Via Independent Online (Dec 2005) -

Britain is to become the first country in the world where the movements of all vehicles on the roads are recorded. A new national surveillance system will hold the records for at least two years.

Using a network of cameras that can automatically read every passing number plate, the plan is to build a huge database of vehicle movements so that the police and security services can analyse any journey a driver has made over several years.

The network will incorporate thousands of existing CCTV cameras which are being converted to read number plates automatically night and day to provide 24/7 coverage of all motorways and main roads, as well as towns, cities, ports and petrol-station forecourts.

By next March a central database installed alongside the Police National Computer in Hendon, north London, will store the details of 35 million number-plate "reads" per day.
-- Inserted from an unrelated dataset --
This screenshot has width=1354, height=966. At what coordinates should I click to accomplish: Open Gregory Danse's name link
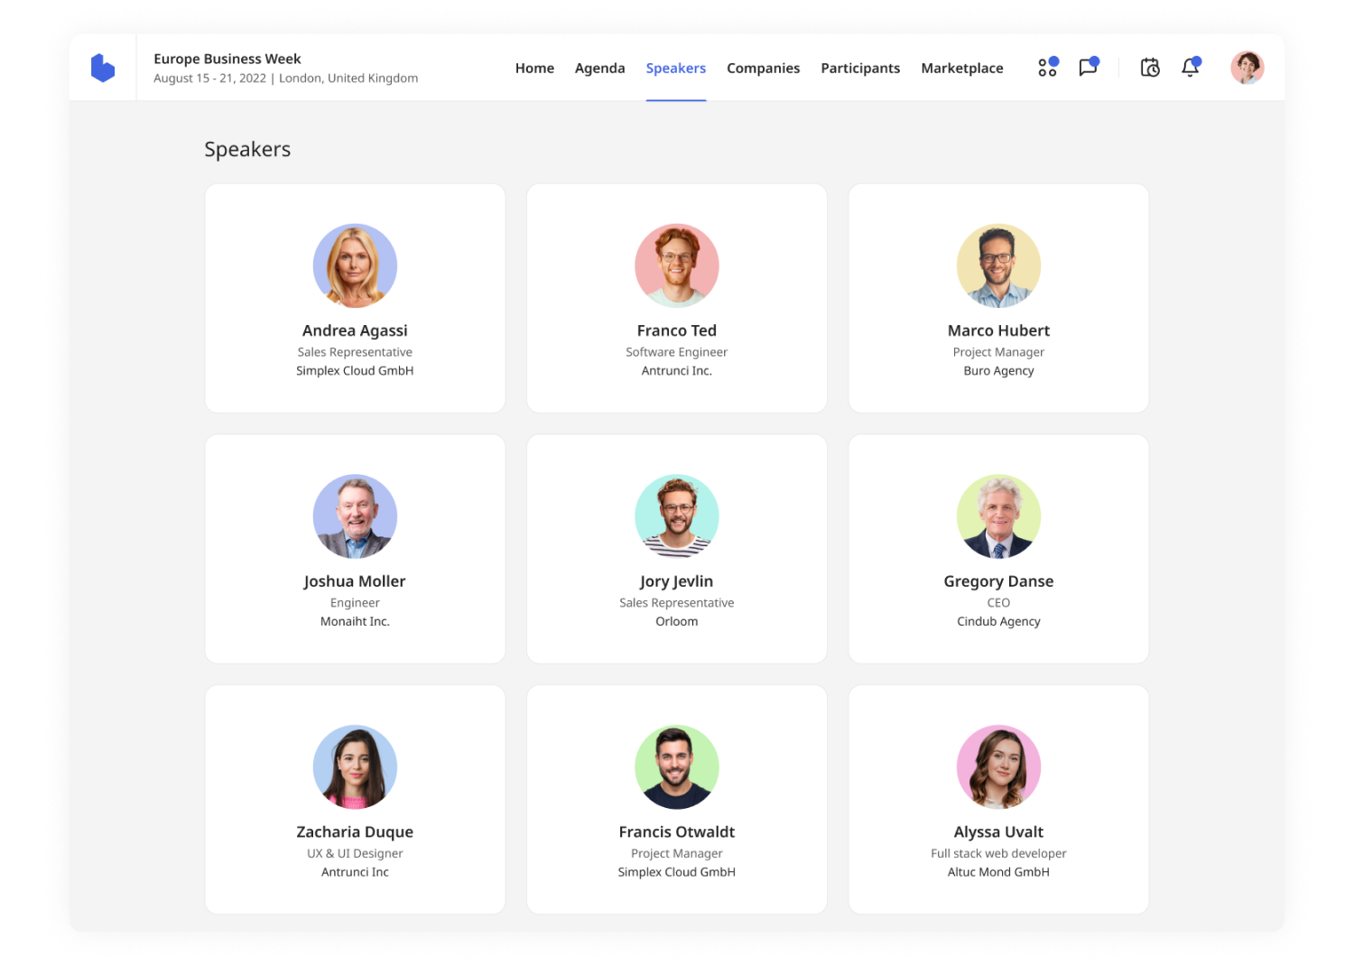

These will include time, date and precise location, with camera sites monitored by global positioning satellites.

Already there are plans to extend the database by increasing the storage period to five years and by linking thousands of additional cameras so that details of up to 100 million number plates can be fed each day into the central databank.

Senior police officers have described the surveillance network as possibly the biggest advance in the technology of crime detection and prevention since the introduction of DNA fingerprinting.

But others concerned about civil liberties will be worried that the movements of millions of law-abiding people will soon be routinely recorded and kept on a central computer database for years.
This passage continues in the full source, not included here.